-- What to do --
1) In the supplemental indemnification agreement, what position does the Indemnitee currently hold with the Corporation?
2) Return the passage of the supplemental indemnification agreement from "A. The Corporation" to "to make contracts.", copied word for word.

-- Text extract --

——————————

SUPPLEMENTAL INDEMNIFICATION AGREEMENT
THIS SUPPLEMENTAL INDEMNIFICATION AGREEMENT (this "Agreement") is entered into effective as
of December 9, 2004, by and between FX ENERGY, Inc., a Nevada corporation (the "Corporation"), and
DENNIS B. GOLDSTEIN ("Indemnitee"), based on the following premises.
A. The Corporation has the power and authority pursuant to its Restated Articles of Incorporation ("Articles") to
engage in any lawful act for which corporations may be organized under the laws of the state of Nevada. Further,
Section 78.060 of the Nevada Revised Statutes states that corporations may, at any time, exercise these rights,
privileges, and powers consistent with the purposes and objects for which the corporation is organized and that
the corporation is empowered to make contracts.
B. Indemnitee is currently a director of the Corporation, which has agreed to indemnify, protect, and defend
Indemnitee and hold him harmless pursuant to that certain Indemnification Agreement dated effective December
9, 2004 (the "Director Indemnification").

——————————

-- Entries shown --
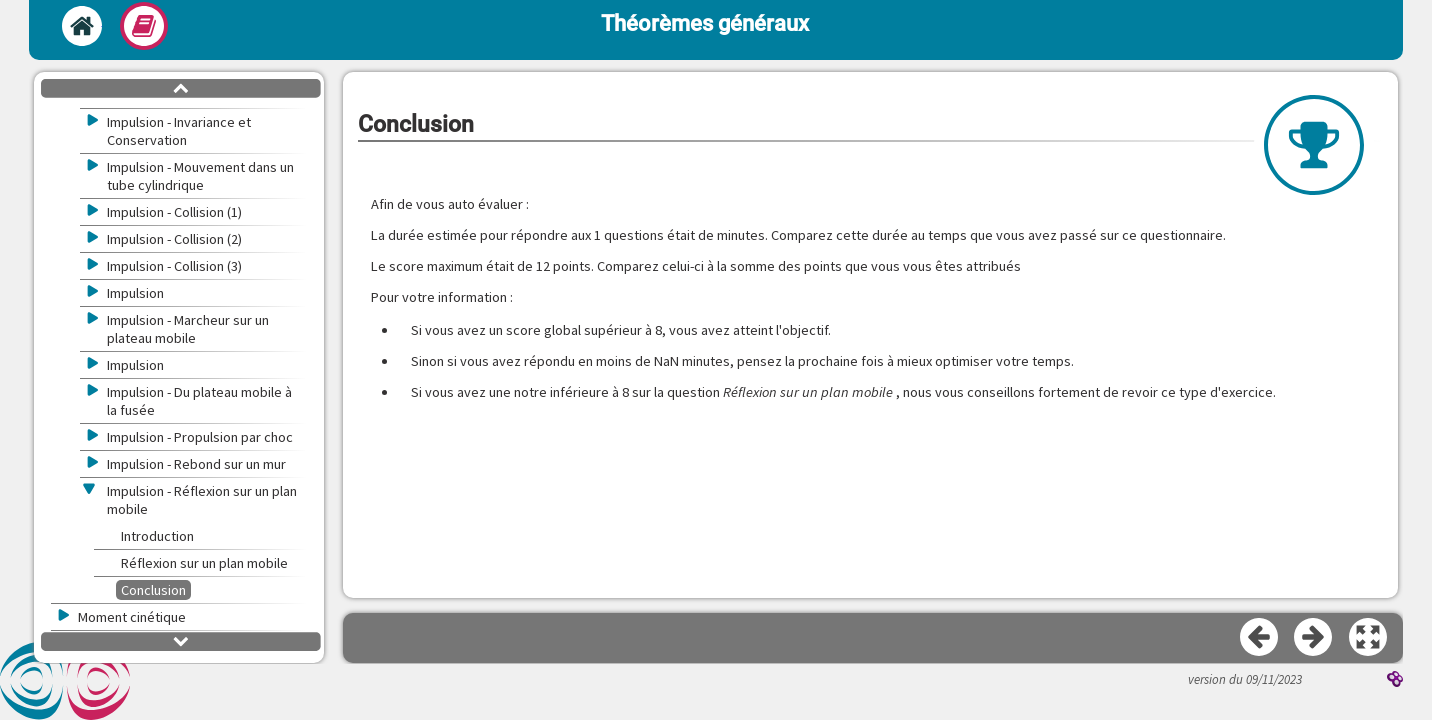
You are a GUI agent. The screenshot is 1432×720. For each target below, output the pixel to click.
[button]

——————————

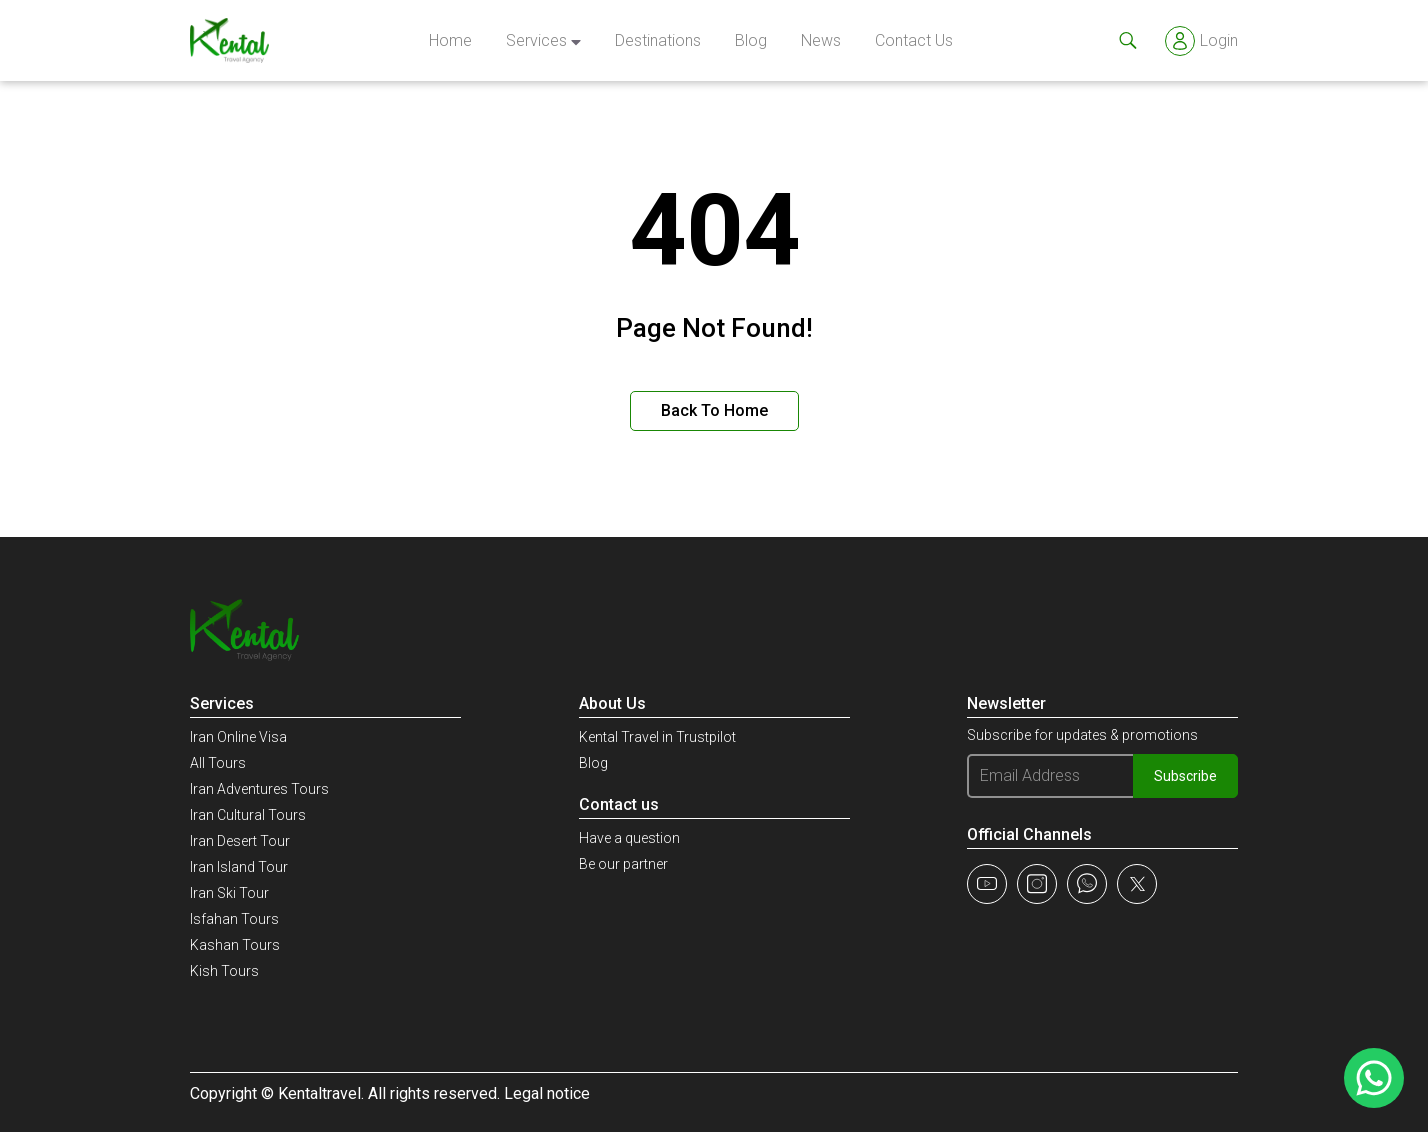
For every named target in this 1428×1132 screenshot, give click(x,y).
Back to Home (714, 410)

——————————

-- Solutions to each task --
1) A director of the Corporation.

2)
A. The Corporation has the power and authority pursuant to its Restated Articles of Incorporation ("Articles") to
engage in any lawful act for which corporations may be organized under the laws of the state of Nevada. Further,
Section 78.060 of the Nevada Revised Statutes states that corporations may, at any time, exercise these rights,
privileges, and powers consistent with the purposes and objects for which the corporation is organized and that
the corporation is empowered to make contracts.